Task details:
Update the part of the model specification text starting at "In the above" and ending at "you create dobj." so that "coefficients" becomes "weights", and write out that part in full.

Passage given:
In the above table, each x_i corresponds to the ith factor in the design, and b_i, b_ij, b_ijk, and d_ij are coefficients for the model terms.

A character vector or string scalar formula in Wilkinson Notation. The factor names in the formula must be factor names specified by the FactorNames name-value argument when you create dobj.
A t-by-n terms matrix, where t is the number of terms and n is the number of factors in the design. A terms matrix is convenient when the number of factors is large and you want to generate the terms programmatically. For more information about terms matrices, see Terms Matrix.

The default value for modelspec is dobj.ModelSpecification.

Example: "quadratic"

Example: "x1 + x2^2 + x1:x2"

Data Types: single | double | char | string

Name-Value Arguments

Specify optional pairs of arguments as Name1=Value1,...,NameN=ValueN, where Name is the argument name and Value is the corresponding value. Name-value arguments must appear after other arguments, but the order of the pairs does not matter.

Extracted data:
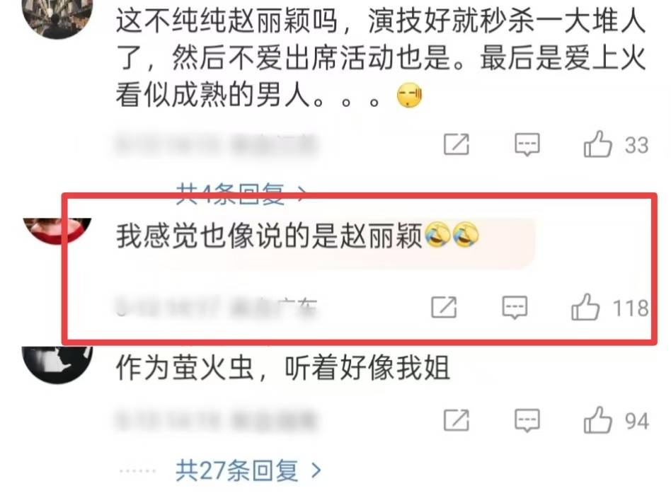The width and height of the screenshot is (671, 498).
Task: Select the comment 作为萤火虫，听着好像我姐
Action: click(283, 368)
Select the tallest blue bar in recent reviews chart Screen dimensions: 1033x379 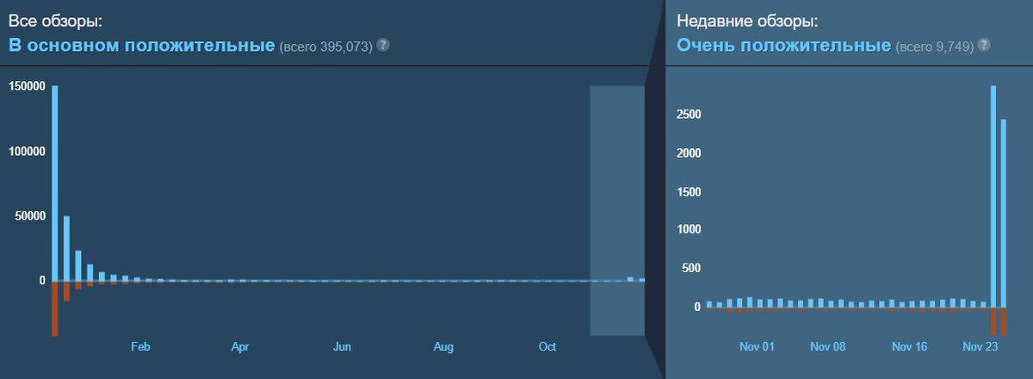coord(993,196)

* * *

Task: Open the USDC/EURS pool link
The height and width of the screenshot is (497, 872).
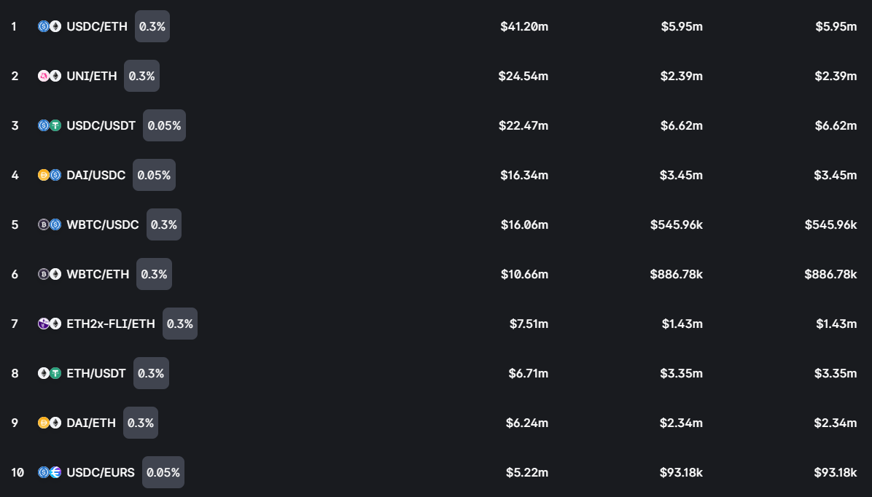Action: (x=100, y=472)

Solution for this problem:
In the above table, each x_i corresponds to the ith factor in the design, and b_i, b_ij, b_ijk, and d_ij are weights for the model terms.

A character vector or string scalar formula in Wilkinson Notation. The factor names in the formula must be factor names specified by the FactorNames name-value argument when you create dobj.